The self-rescue plan excluded blue-collar workers who have been against the overseas sell-off of Kumho Tire from a restructuring list, which puts the self-rescue plan into question. Kumho Tire said that returning wages and restructurings will apply white-collar workers and executives only. The average labor cost per blue-collar worker at Kumho Tire is 82 million won (US$73,000) which is the highest in the domestic tire industry, but the union went on a strike several times, demanding a raise in wages several times.
It is pointed out that the plan to sell off a factory in China is far from being down to earth. Kumho Tire's Chinese factory is suffering massive losses and it is a big challenge to find the new owner of the factory. Even if the factory is sold off, it will be difficult to pay off debt (about 770 billion won or US$693 million) owed by the Chinese factory.

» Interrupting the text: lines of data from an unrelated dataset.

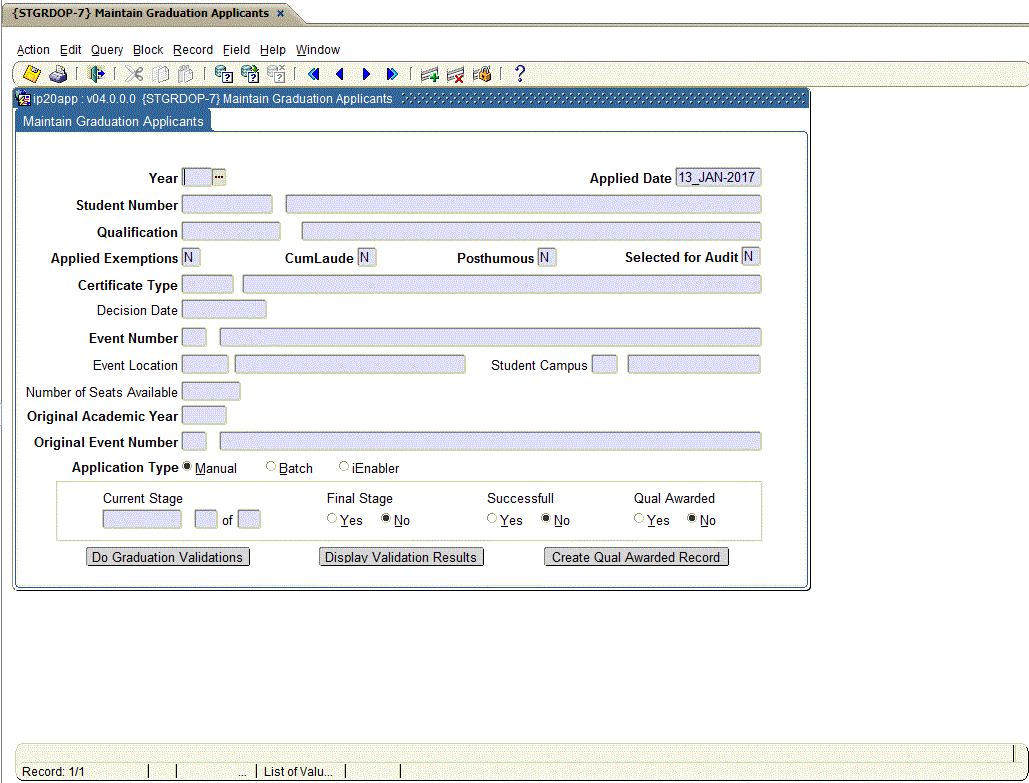Click the Remove Record icon

(456, 74)
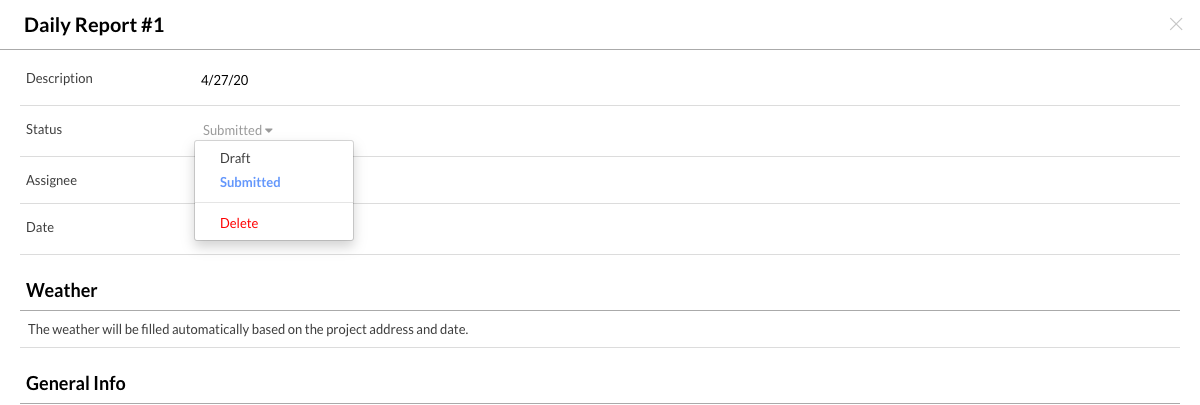This screenshot has height=405, width=1200.
Task: Click the red Delete option
Action: [239, 223]
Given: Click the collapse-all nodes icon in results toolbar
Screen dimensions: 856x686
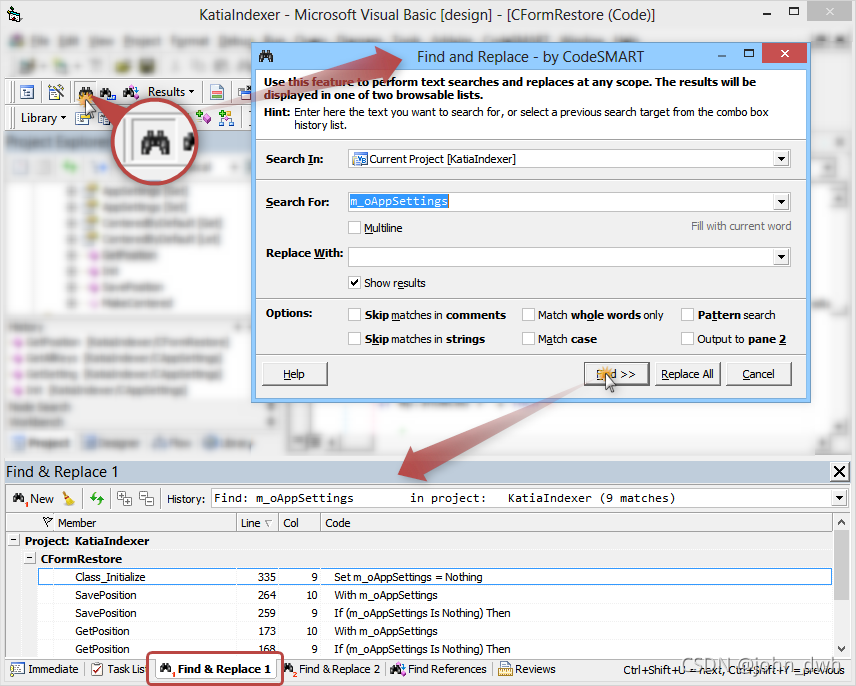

Creditors that already rejected the self-help plan will receive a revised self-rescue plan and decide whether to accept it by resuming a stockholders council meeting by next week. At the end of this month, 1.3 trillion won (US$1.17 billion) worth of bonds will mature at the head office and 40 billion won (US$36 million) worth of bonds at Kumho Tire’s Chinese corporation. If both parties fail to reach an agreement, creditors may dismiss Park and take the tire company into a workout or court receivership.
On the other hand, chairman Park clarified his position to creditors, saying that he will abandon his preferential rights to acquire shares if the sell-off of the Chinese factory and a capital increase of 200 billion won (US$180 million) with consideration in the self-help plan fail on September 12. As chairman Park burned his boats for the revival of Kumho Tire, a lot of attention is being paid to how creditors will respond to the chairman’s proposal. Meanwhile, creditors have been giving negative views on the capital increase through an affiliate of the Kumho Asiana Group, saying it a kind of holdout.
Starting to Normalization Work
Creditors of Kumho Tire finally decided, on September 26, to go ahead with normalization work after judging that a self-help plan sent from Kumho Asiana Group chairman Park Sang-koo was not enough and rejecting it. In addition, chairman Park will immediately step down as chairman and give up primary rights to buy.
The Korea Development Bank and the Kumho Asiana Group intensively discussed various management issues facing Kumho Tire and ways to overcome them. As a result, the bank and group announced that they came to a conclusion that Kumho Tire's self-rescue plan falls short, taking into consideration its effectiveness and feasibility, and agreed to speed up the task of normalizing the group with creditors taking the initiative.
Chairman Park decided to immediately step down along with the current management as chairman and give up primary rights to buy to help Kumho Tire normalize early so contribute to the stability of the local economy and employees’ job security.
To top it off, the Kumho Asiana Group stated that it was planning to fully support Kumho Tire through methods such as granting a permanent right to use the tire company’s trademark to prevent problems with trademark rights in the normalization of Kumho Tire.
As a consequence, the Korea Development Bank announced that the bank will convene a creditors' council as early as possible to discuss plans and schedules for normalization by a voluntary agreement and do everything in its power to ensure that Kumho Tires will be normalized early, in cooperation with all stakeholders.